在传统的计算机科学教育中,你有可能会选修大量的课程来教授你CS中的高级主题,从操作系统到编程语言再到机器学习。 但在许多院校中,有一个重要的主题很少被提及,而是让学生自己去学习:计算生态系统知识。

多年来,我们在麻省理工学院帮助教过几门课,一次又一次地看到,很多学生对可用的工具知识点都很有限。 计算机是为自动化手工任务而生的,然而学生们经常用手来完成重复性的任务,或者未能充分利用版本控制和文本编辑等强大的工具。 在最好的情况下,这导致了效率低下和时间的浪费;在最坏的情况下,会导致数据丢失或无法完成某些任务等问题。

这些主题没有作为大学课程的一部分来教授:学生们从来没有被告知如何使用这些工具,或者至少没有被告知如何有效地使用这些工具, 从而将时间和精力浪费在本应简单的任务上。标准的CS课程缺失了关于计算生态系统的关键主题,而这些主题可以让学生的生活变得更加轻松。

为了帮助弥补这个问题,我们正在开设一个课程,涵盖了我们认为成为一名有效的计算机科学家和程序员的关键话题。 这门课是实用性和实践性的,它提供了实践性的工具和技术介绍,你可以立即应用到你会遇到的各种情况。 该课程在2020年1月MIT的 "独立活动期 "期间开设---为期一个月的学期,以学生开设的较短的课程为特色。 虽然讲座本身只对麻省理工学院的学生开放,但我们将向公众提供所有的讲座资料以及讲座的录像。

相见恨晚的感觉,MIT 果然是顶尖名校。实际上这些东西不管是对日后工作还是科研都有巨大的帮助和效率提升,对熟练者来说 这些内容都不值一提,但是对于尤其是刚接触计算机的学生来说,这些东西都非常有价值,中间有比较大的鸿沟需要弥合, 再次感谢和致敬 MIT!他们做了很重要的工作。

课程总共分为几个部分,每个部分都可以看作是独立的讲座,每个部分后面都有对应的联系,下面我写的一些练习解答,工作环境为 macOS Catlina 10.15.5 Beta。

✅ Bash Shell

这一节的重点在理解 *nix 操作系统中关于 的概念,每个 *nix 工具都有输入和输出流,而且输入和输出均为字符串, 而非结构化数据,这一点其实我一直觉得虽然看上去万物归一只需要组合使用,但无形之中对初学者增加了非常高的使用门槛,学习 这些东西并不是因为它设计得有多好,而是在大多数的情况下,这些已经几乎成了默认配置。为了实现目标,只能通过记忆或 查看手册来强行使用,我对 vim 和正则表达式的看法也是一致的。这些在计算机和人类之间的东西,目的是提供人和计算机沟通的 桥梁,如果把它们当作是编程语言来看待,无疑是比较糟糕的。一些人因为掌握了这些东西而觉得高人一等,我觉得很奇怪。
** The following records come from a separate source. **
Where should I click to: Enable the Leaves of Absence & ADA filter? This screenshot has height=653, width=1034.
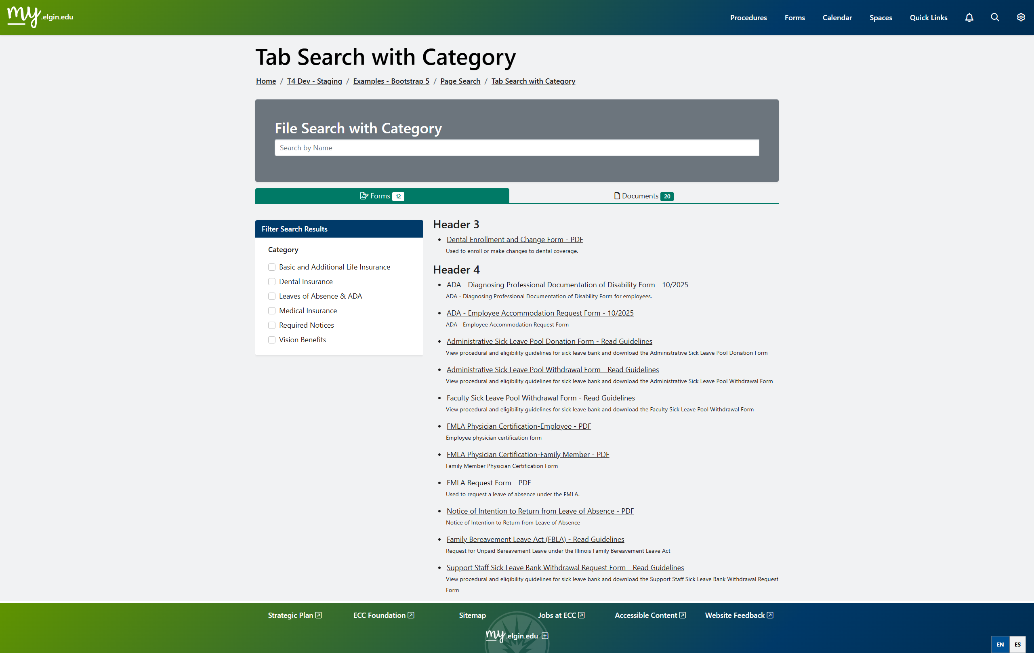[272, 296]
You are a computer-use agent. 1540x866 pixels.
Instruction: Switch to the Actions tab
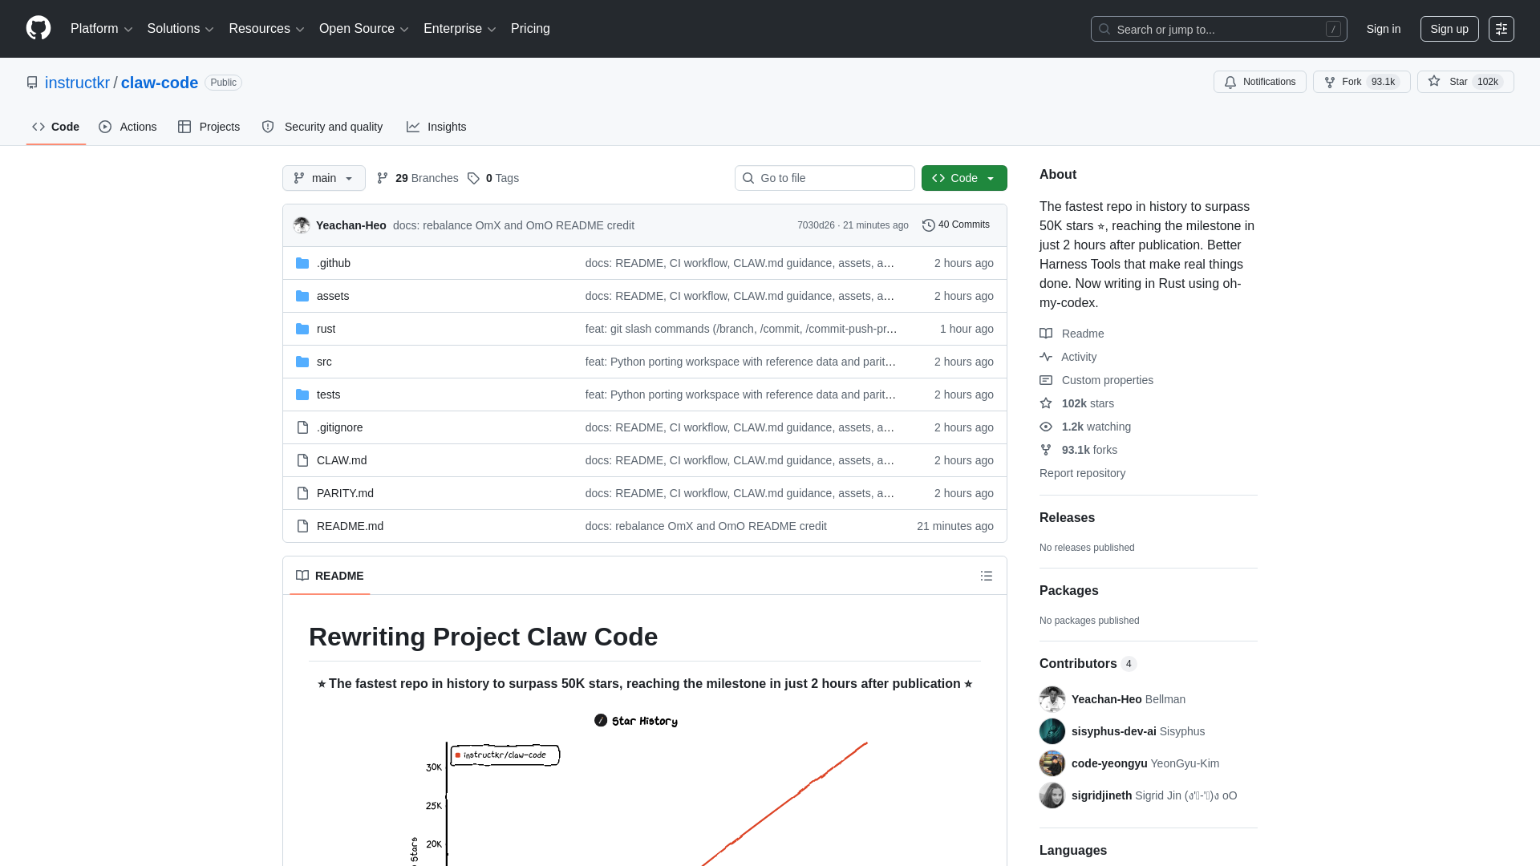tap(128, 127)
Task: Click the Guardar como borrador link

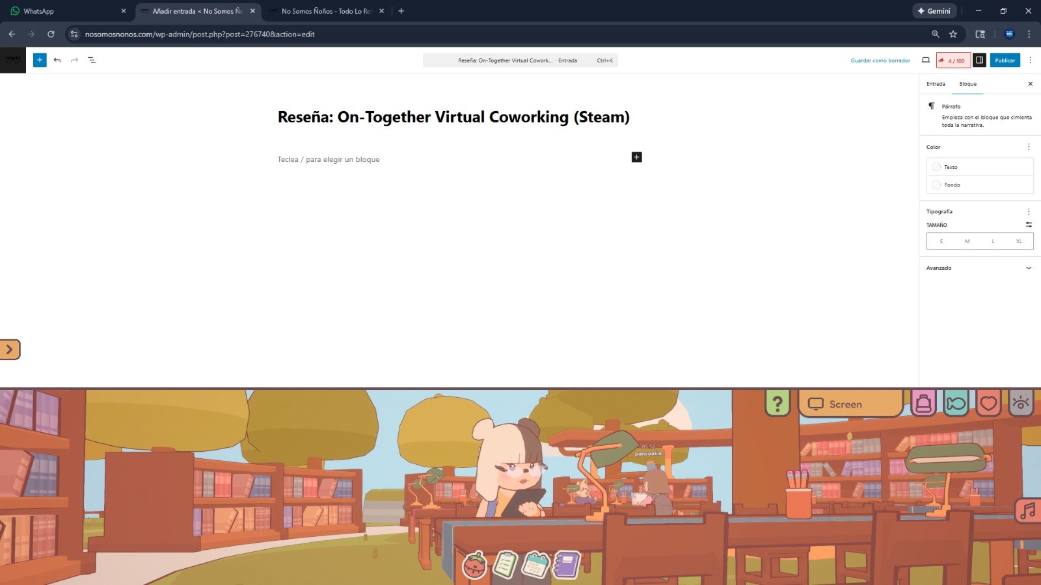Action: [880, 60]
奇怪归奇怪,现实归现实。第一节的练习主要是创建一个内含有命令的文件,调用文件来得到其中的某个字符串并输出到另外一个文件中。

$ echo '#!/bin/sh' > semester

shebang 写入文件,注意 单引号

$ echo 'curl --head --silent https://missing.csail.mit.edu' >> semester

将这句 curl 命令缀入文件。

$ sh semester

执行文件。或者

$ chmod +x semester
$ ./semester

这里首先给这个文件加入可执行权限然后执行。会打印出 http 头部信息。

HTTP/2 200
content-type: text/html; charset=utf-8
server: GitHub.com
x-origin-cache: 1
last-modified: Fri, 08 May 2020 14:56:19 GMT
etag: "5eb57313-1abd"
access-control-allow-origin: *
expires: Sun, 10 May 2020 18:48:31 GMT
cache-control: max-age=600
x-proxy-cache: MISS
x-github-request-id: 806A:29EE:42CEC3:4809A1:5EB84A26
accept-ranges: bytes
date: Mon, 11 May 2020 10:10:46 GMT
via: 1.1 varnish
age: 31
x-served-by: cache-tyo19925-TYO
x-cache: HIT
x-cache-hits: 1
x-timer: S1589191847.514805,VS0,VE0
vary: Accept-Encoding
x-fastly-request-id: 4d434e7eaa01cda25ac4d549ca681645bdb43202
content-length: 6845

提取出想要的信息

$ ./semester | grep -i last-modified | cut -d ':' -f 2-

这里使用了 grepcut 两个工具,具体使用如果不熟悉参数的话可能还需要 man 一下。而且 Linux 和 macOS 的参数可能也有些许不同,如果出现错误,查看文档。

最终把输出重定向到新文件中

$ ./semester | grep -i last-modified | cut -d ' ' -f 2- > ~/last-modified.txt

✅ 文本编辑器:vim

i insert a append o open new line O open new line reverce(up)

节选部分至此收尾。